Photographer: Eytan Levi from Humans of Paris
While I was in Paris, I had the honor of meeting so many brilliant people, including Eytan, the young talent behind Humans of Paris. I was shocked to hear that he is only 16. He was very polite, and carried himself with an extremely mature aura. Age is misleading. It’s generally an inaccurate measure of someone’s emotional maturity. Eytan will be visiting New York over the summer, and together we plan to embark on a little quest to hunt down Brandon from Humans of New York.

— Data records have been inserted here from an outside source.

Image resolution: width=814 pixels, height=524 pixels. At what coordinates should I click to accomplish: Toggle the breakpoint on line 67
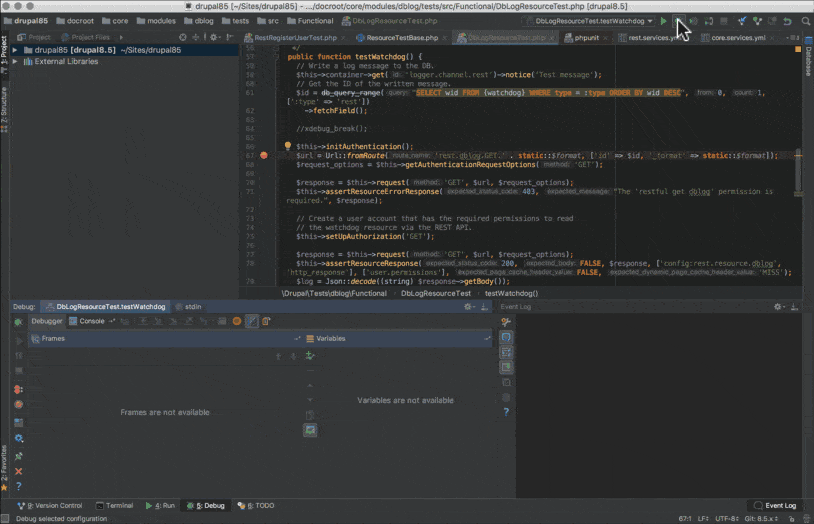click(x=264, y=155)
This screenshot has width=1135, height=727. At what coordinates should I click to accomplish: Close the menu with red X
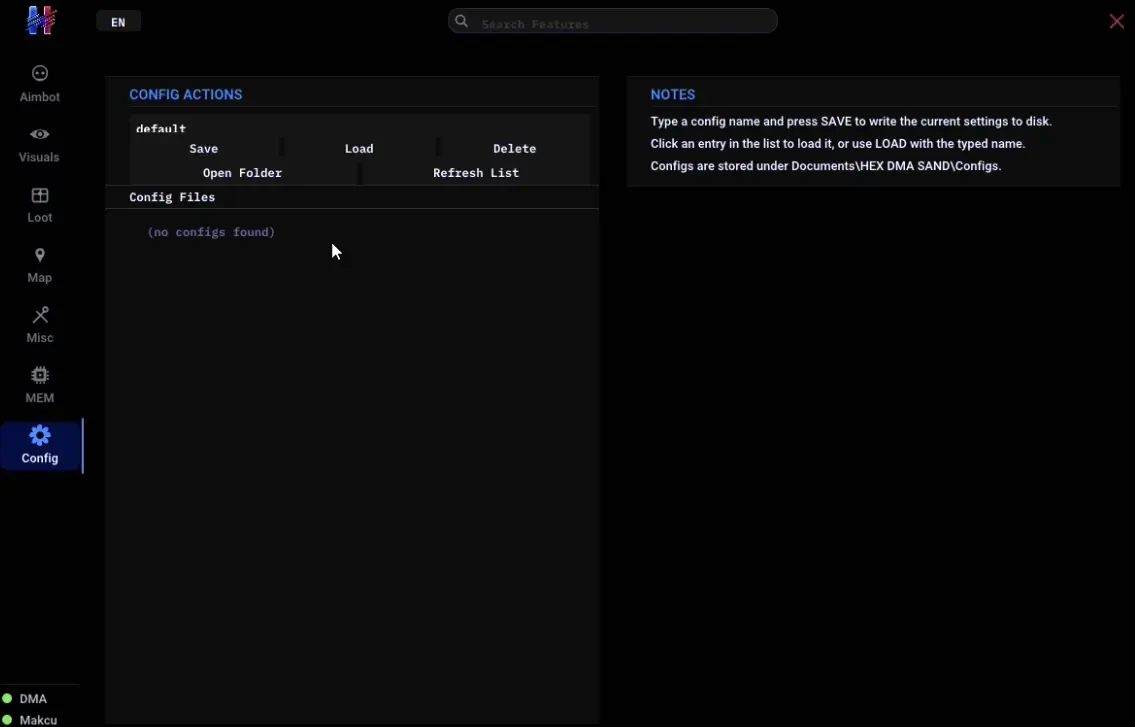click(x=1117, y=21)
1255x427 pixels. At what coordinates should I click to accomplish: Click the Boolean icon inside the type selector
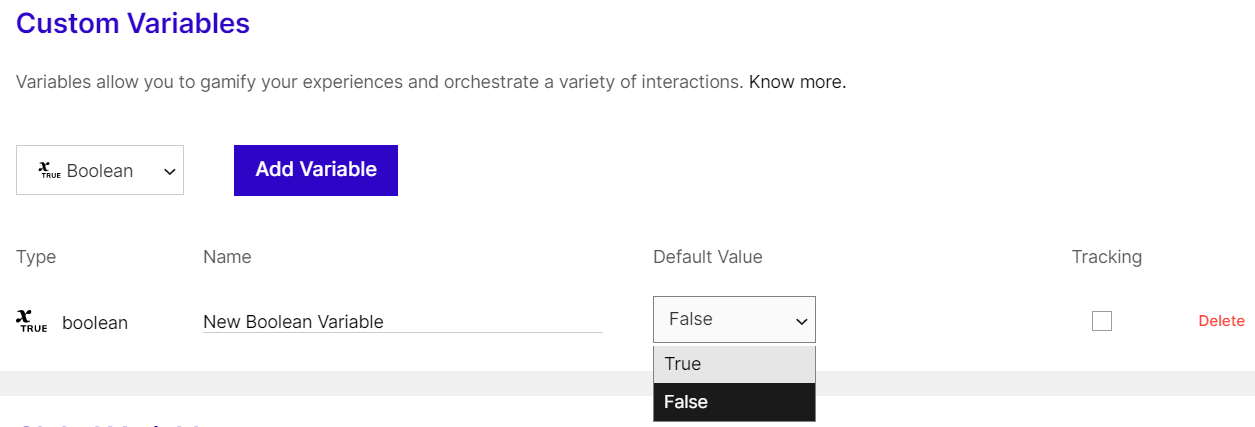click(49, 171)
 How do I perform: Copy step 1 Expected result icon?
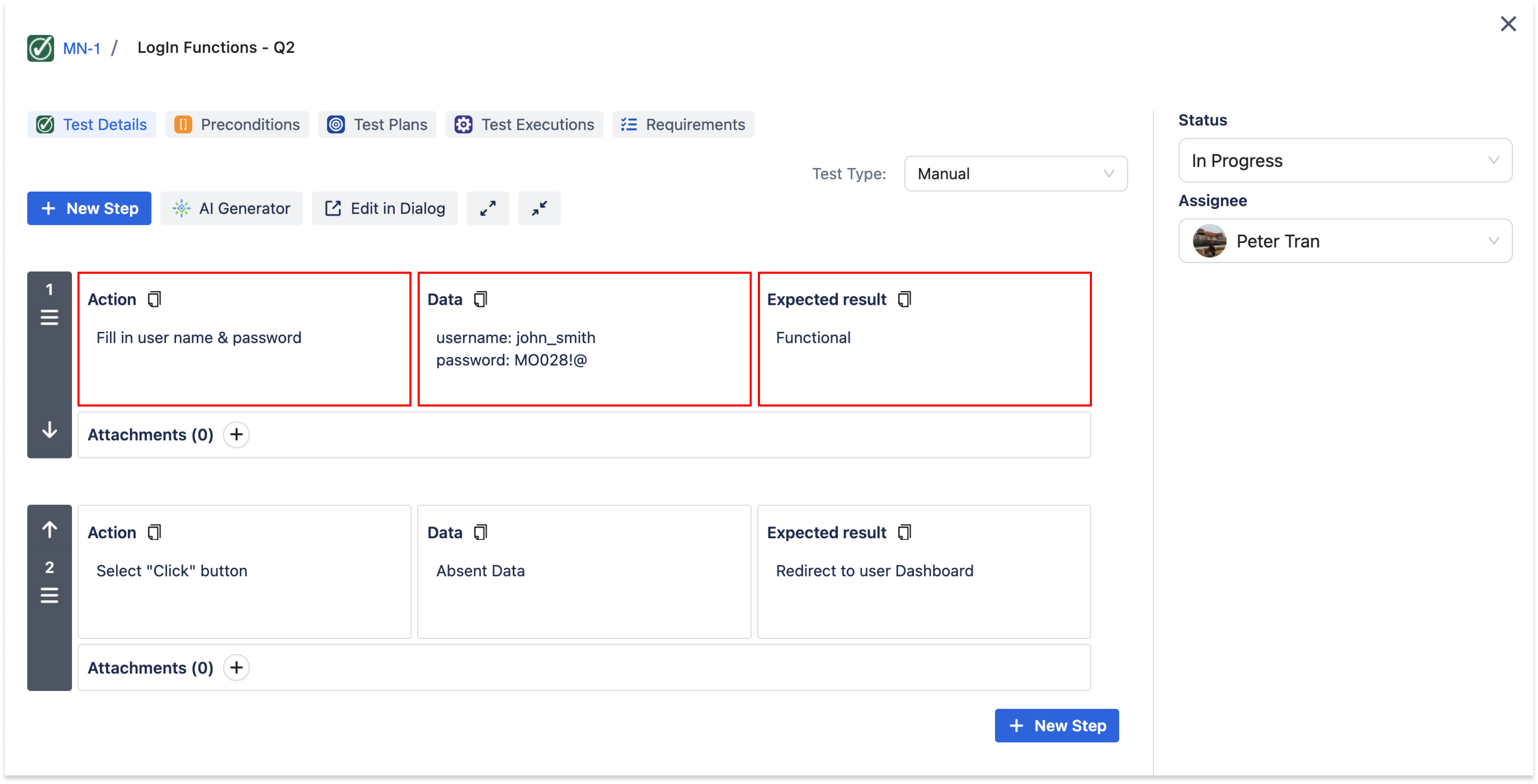click(x=905, y=299)
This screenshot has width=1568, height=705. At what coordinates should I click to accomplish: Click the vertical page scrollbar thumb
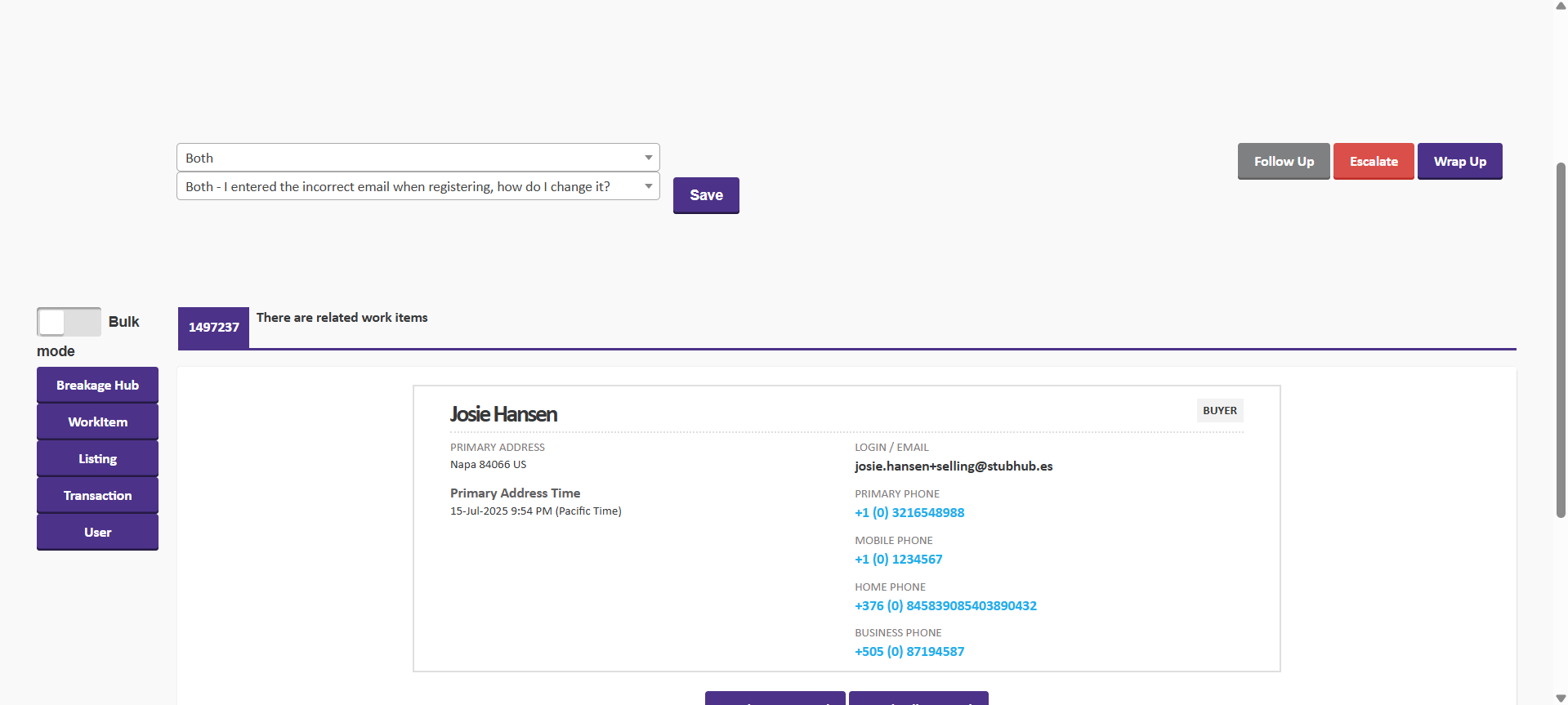coord(1561,339)
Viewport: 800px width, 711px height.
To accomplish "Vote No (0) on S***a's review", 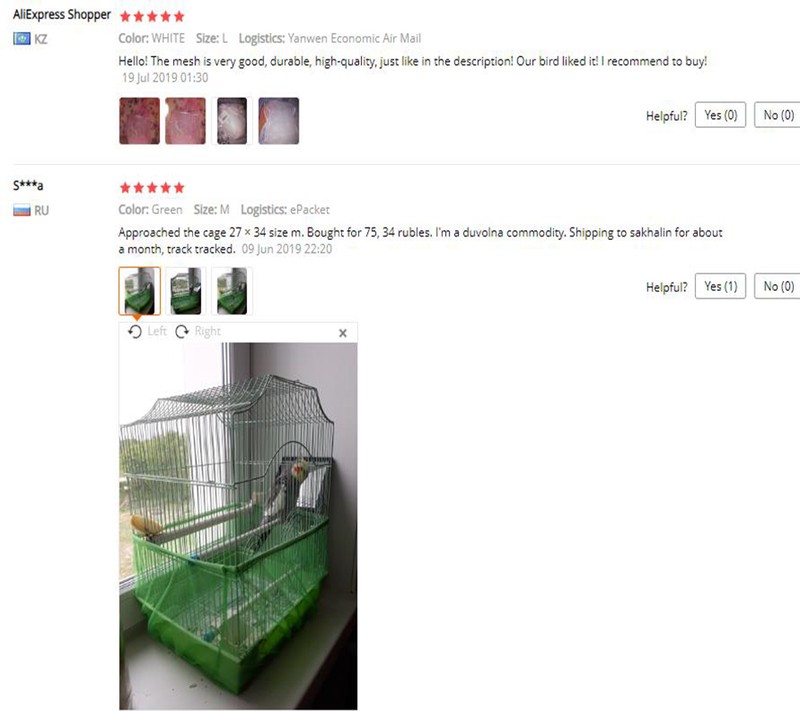I will pyautogui.click(x=779, y=287).
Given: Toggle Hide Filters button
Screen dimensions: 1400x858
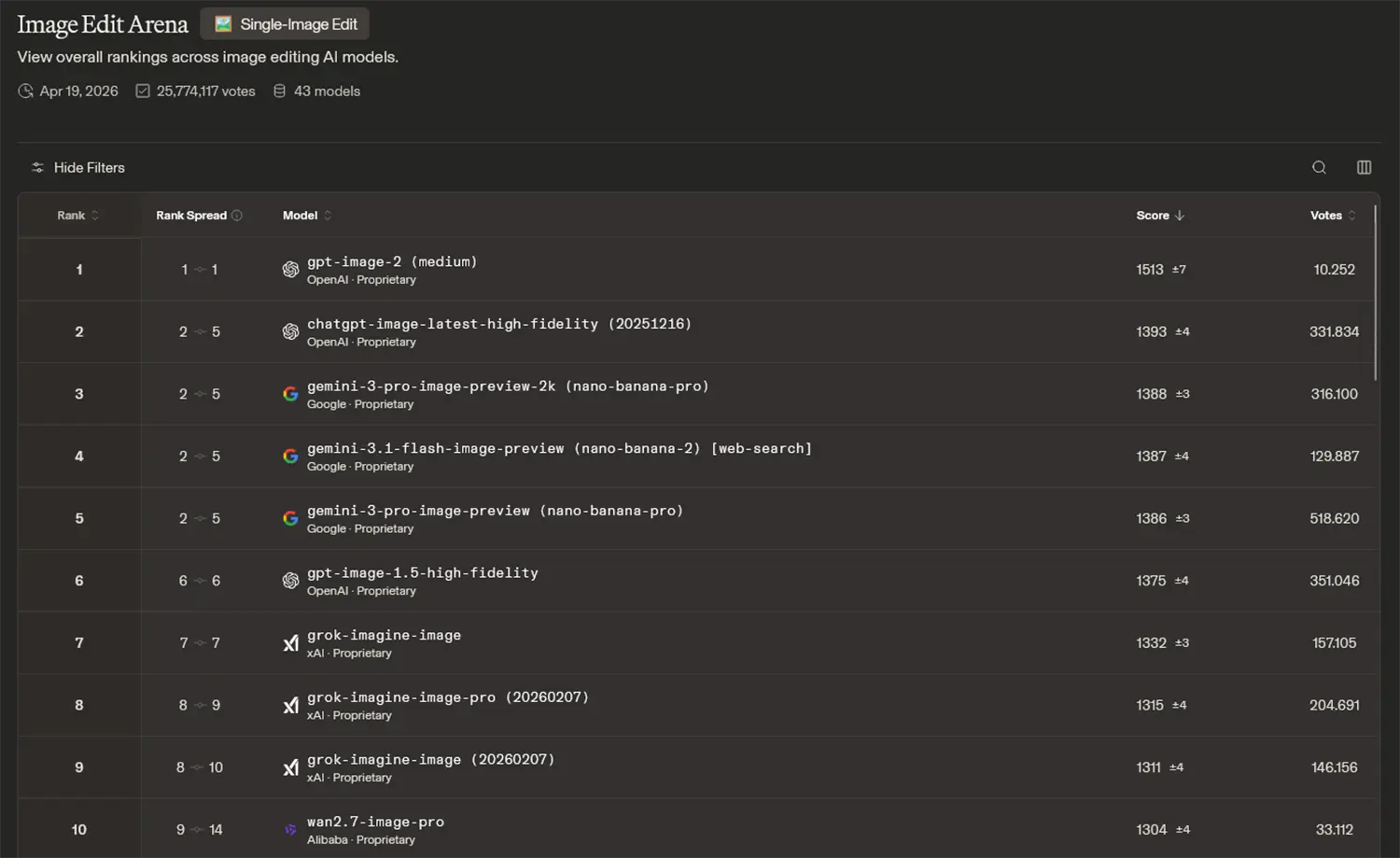Looking at the screenshot, I should pyautogui.click(x=77, y=167).
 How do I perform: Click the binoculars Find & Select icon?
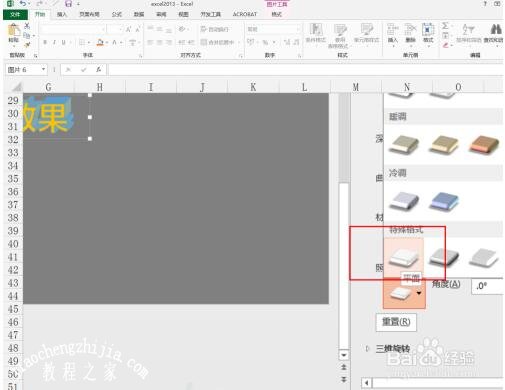[496, 29]
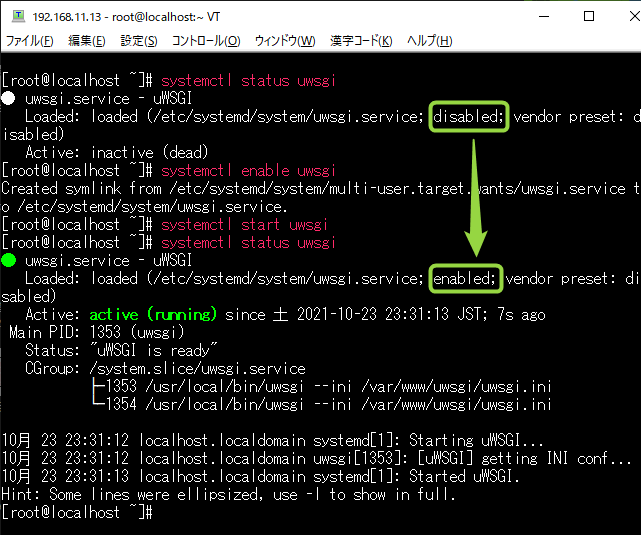The width and height of the screenshot is (641, 535).
Task: Open the ファイル(F) menu
Action: [30, 41]
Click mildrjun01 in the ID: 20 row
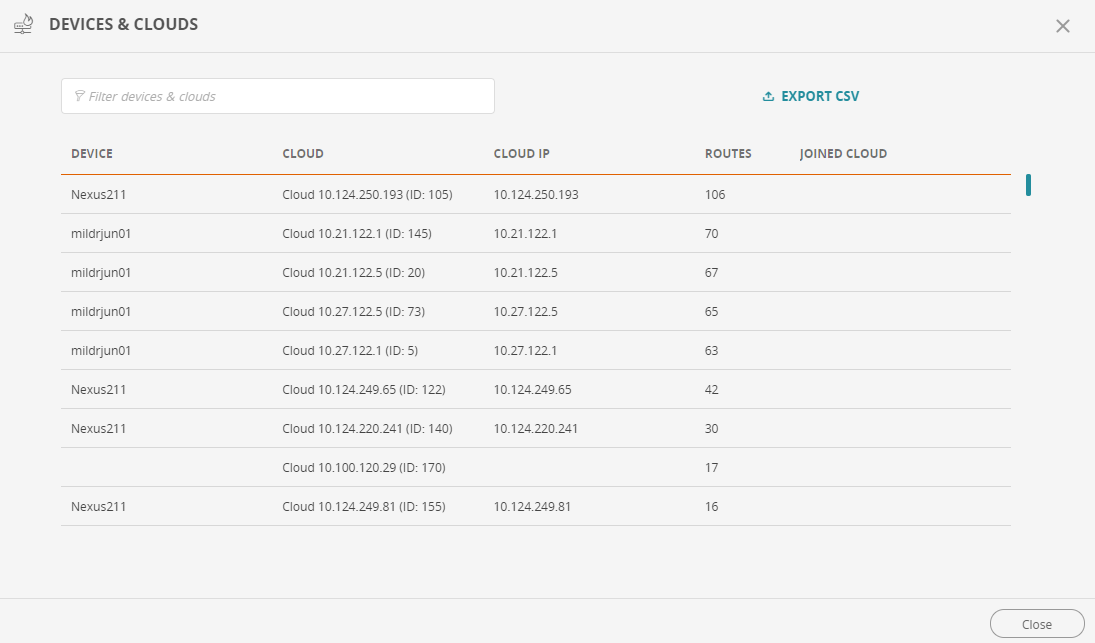 (x=101, y=273)
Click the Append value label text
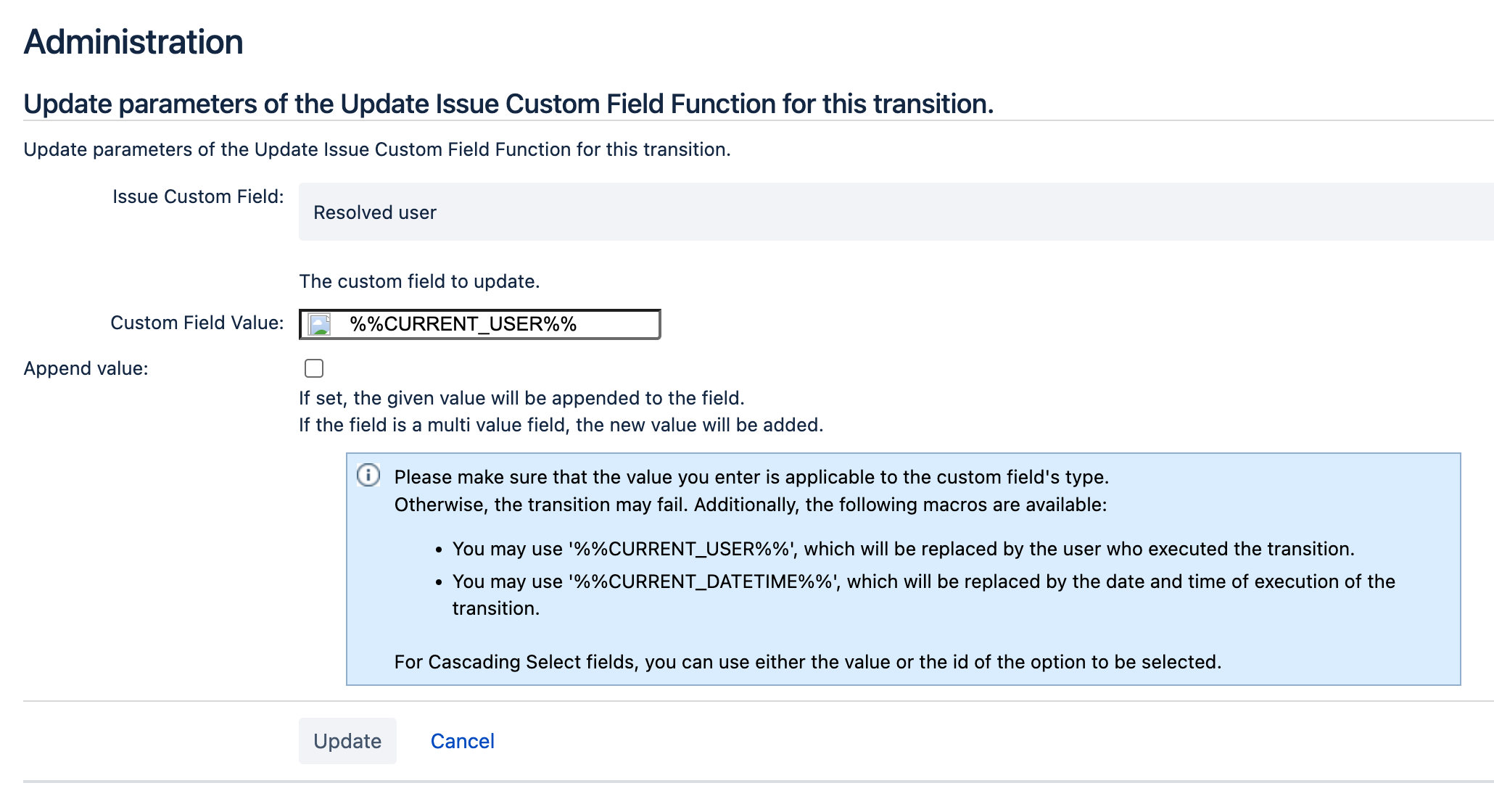The height and width of the screenshot is (812, 1494). pos(86,368)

But I won’t be writing about Paris in this entry, because something else has been bothering me. I’ve found it challenging to write lately. There are simply moments when multiple strands of thoughts race through my mind at an uncontrollable pace that not even my earthquake typing can catch up with. Even all the running I’ve been doing doesn’t help with my irritability. I’ve ran more than I have ever run before this week, but I still need to unwind. My mind feels so cluttered. This got me to thinking: is my mind ever not uncluttered? Even when I’m not extremely irritable, my thoughts diverge all over the place. Perhaps a few cognitive science and psychology books would shed a bit of light upon this matter. For now, I shall coin it “hypertangential thinking”. I can appreciate short, succinct, less tangential, Seth Godin-style prose, in fact I love it. But I really take pleasure in reading and writing lengthy, poetic, nonsensical, incoherent prose. On that note, have you read anything by Joan Didion? She loves Hemingway and ironically her sentences are some of the longest I’ve ever read. Her sentences meander a lot, and you often have to re-read the entire paragraph to understand them. Check out this kickass paragraph sentence:
In the 1986 Central Park death of Jennifer Levin, then eighteen, at the hands of Robert Chambers, then nineteen, the “story,” extrapolated more or less from thin air but left largely uncorrected, had to do not with people living wretchedly and marginally on the underside of where they wanted to be, not with the Dreiserian pursuit of “respectability” that marked the revealed details (Robert Chambers’s mother was a private-duty nurse who worked twelve-hour night shifts to enroll her son in private schools and the Knickerbocker Greys) but with “preppies,” and the familiar “too much too soon.”